Executive Summary

Suppression of Hepatic XBP1s Decreases the Bile Salt Pool Cholestatic liver diseases are a highly prevalent group of liver diseases that result in the toxic buildup of bile salts in the liver. Bile salts are the main constituent of bile, which has a number of functions, including breaking down fat, within the digestive system. A gene, XBP1, has been shown to not only regulate the Unfolded Protein Response pathway (UPR), but also appears to regulate liver bile salt production. The UPR protects against cellular stress when proteins are incorrectly folded in a cell. This study uses High Pressure Liquid Chromatography (HPLC), to investigate the consequences of a liver-specific XBP1 gene deletion on the bile salt concentrations and the hydrophobicity of the bile salts. Hydrophobic bile salts can cause liver injury, while hydrophilic bile salts are more beneficial to the liver. Mice bile salts were extracted from the liver, gallbladder, and the intestinal tract.

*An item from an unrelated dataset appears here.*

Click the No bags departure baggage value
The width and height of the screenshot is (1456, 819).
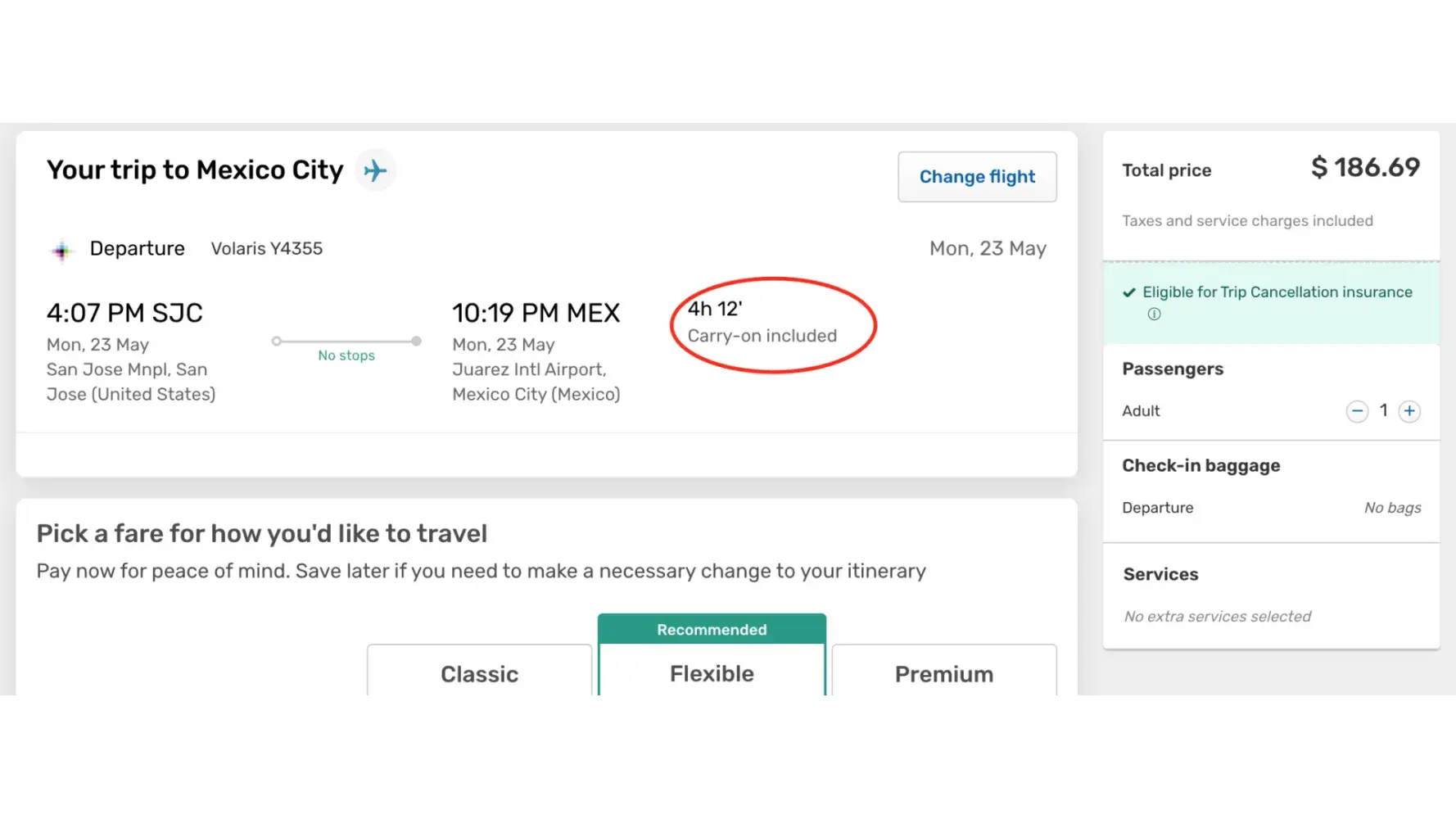point(1392,508)

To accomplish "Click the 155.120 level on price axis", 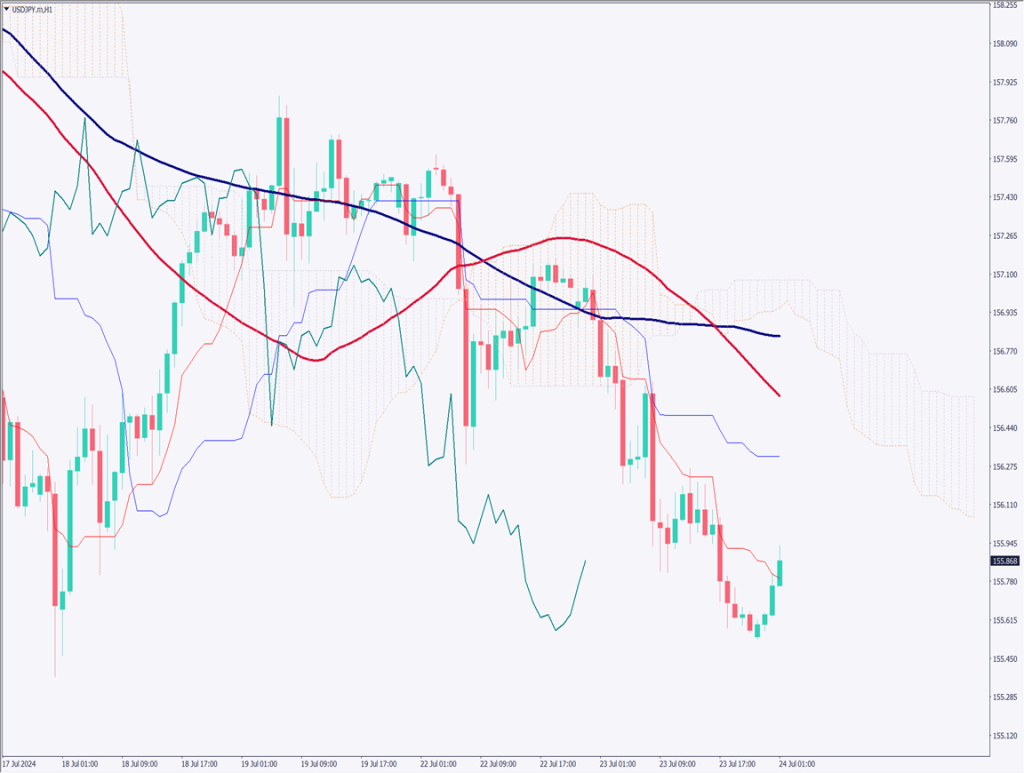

After purification of the bile salts from the bile, HPLC was used to determine the total amount of bile salts. We demonstrate that the experimental liverspecific XBP1 deleted mice have a smaller bile salt pool compared to the control mice. Furthermore, we demonstrate that the concentration of hydrophobic bile salts is significantly lower in the experimental mice. By proving that the deletion of the XBP1 transcription gene in liver cells changes the bile salt concentration, we believe that the findings can be applicable in developing affective medicine to treat these cholestatic liver diseases.